Bei Leber- und Niereninsuffizienz ist die Elimination von Tramadol verzögert und eine Verlängerung des Dosierungsintervalls in Betracht zu ziehen. Sehr häufig treten nach der Einnahme Schwindel und Übelkeit auf. Häufig kommt es zu Kopfschmerzen, Benommenheit und Schwitzen. Auch Mundtrockenheit ist möglich.

Tramadol hat aufgrund seines Wirkmechanismus und der Biotransformation über CYP3A4 und CYP2D6 ein hohes Potenzial für Arzneimittel-Wechselwirkungen. Deswegen muss die Einnahme anderer Arzneimittel unbedingt abgefragt werden. In diesem Fall gibt es aber keine Probleme.

Tramadol sollte auf keinen Fall länger als unbedingt notwendig zur Schmerzbehandlung angewendet werden. Ähnlich wie andere starke Opioide besitzt der Wirkstoff ein Missbrauchspotenzial und kann zu einer psychischen Abhängigkeit führen.

Auch noch wichtig

Im Straßenverkehr und beim Umgang mit Maschinen ist Vorsicht geboten, da Tramadol zu einer eingeschränkten Reaktionsfähigkeit und Aciclovir zu Schwindel führen kann.
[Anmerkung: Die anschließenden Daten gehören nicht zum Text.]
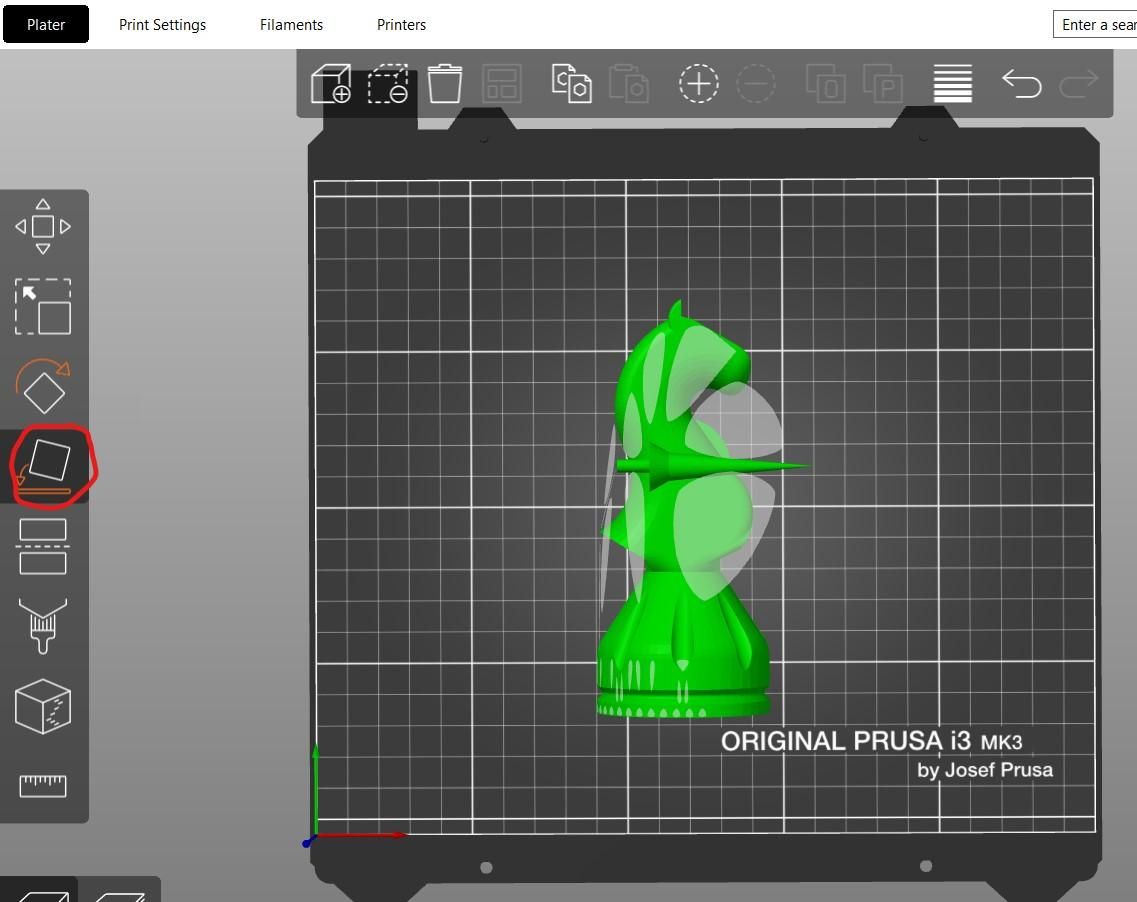Select the Measure tool

42,786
Auf alkoholhaltige Pharmaka (Tropfen) und sedierende Wirkstoffe, wie Dextromethorphan und Antihistaminika, ist während der Behandlung besser zu verzichten. Es könnte zu einer Verstärkung der sedierenden Wirkung von Tramadol kommen. Aus diesem Grund sollte der Kunde während der Therapie auch keine alkoholhaltigen Getränke konsumieren.
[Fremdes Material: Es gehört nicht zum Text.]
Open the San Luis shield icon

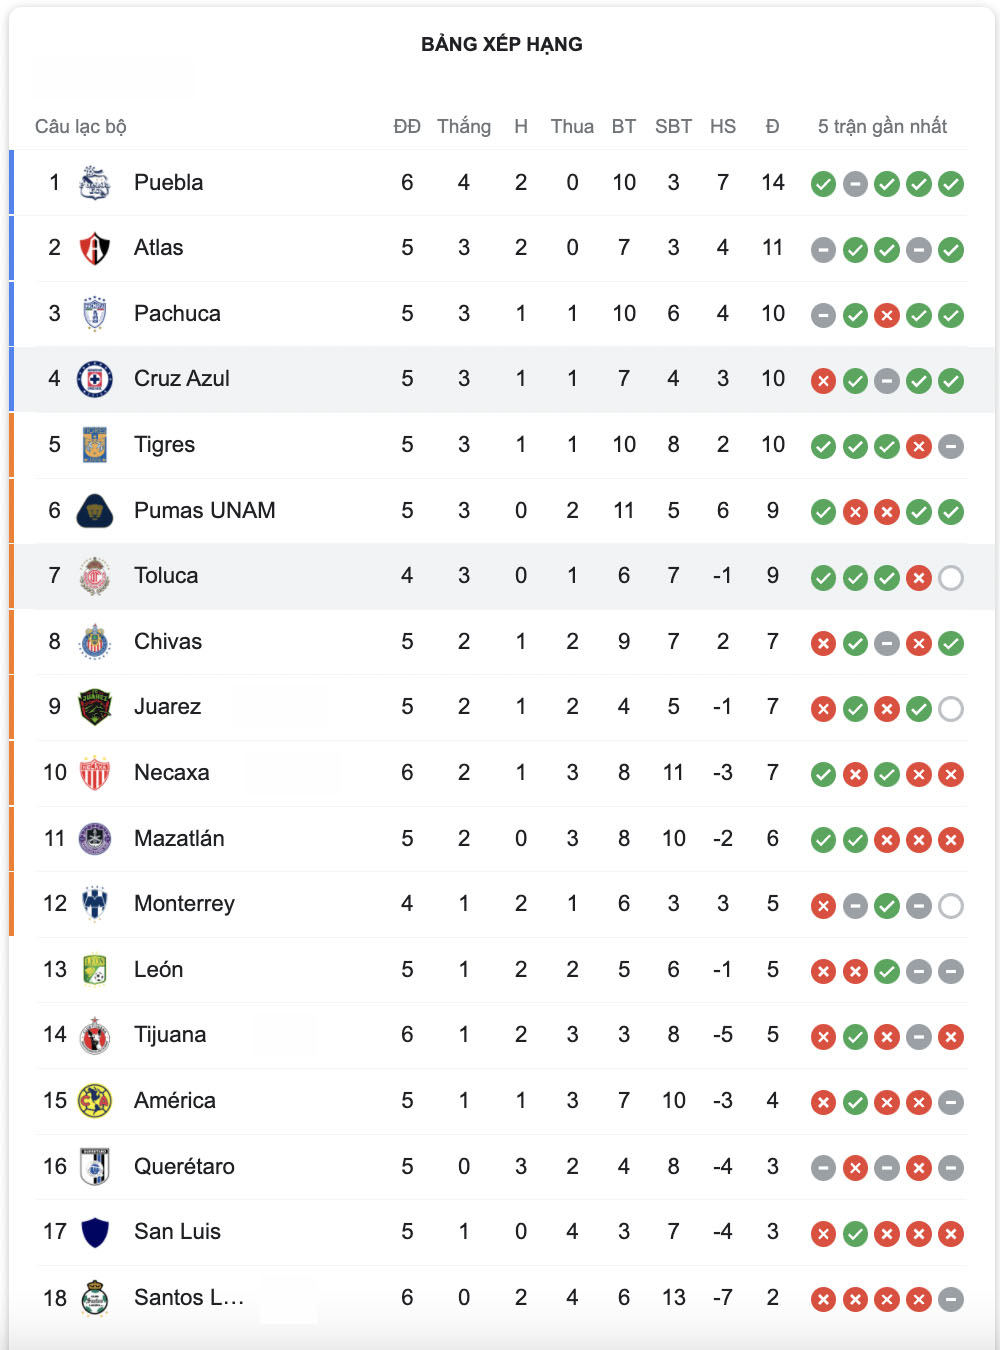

Darf´s ein bisschen mehr sein?

  • Zubereitungen zum Auftragen auf die befallenen Körperstellen, wie Anaesthesulf® Lotio oder Zinkoxid-Schüttelmixtur, können die Symptome einer Gürtelrose lindern.
  • Für den Impfstoff Zostavax® für Personen ab 50 Jahren zur Prävention von Herpes zoster und postherpetischer Neuralgie (PHN) besteht keine STIKO-Impfempfehlung.
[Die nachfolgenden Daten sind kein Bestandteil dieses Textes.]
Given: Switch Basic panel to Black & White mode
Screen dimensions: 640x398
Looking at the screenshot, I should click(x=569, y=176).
 Der Apotheker kann den Mann beruhigen: Gürtelrose ist weit weniger ansteckend als die Windpocken. Eine Ansteckungsgefahr besteht nur durch Schmierinfektion, also den direkten Kontakt mit dem virushaltigen Bläscheninhalt oder den Krusten, und für Menschen, die bislang nicht mit Varizellen infiziert waren. Es gilt deshalb eine Berührung und vor allem Kratzen zu vermeiden. Außerdem ist eine gründliche Händehygiene, ggf. mit einem geeignetem Desinfektionsmittel wie Sterillium® Virugard, wichtig. Was die Kleidung betrifft, so wird das Virus beim Waschen der Wäsche abgetötet.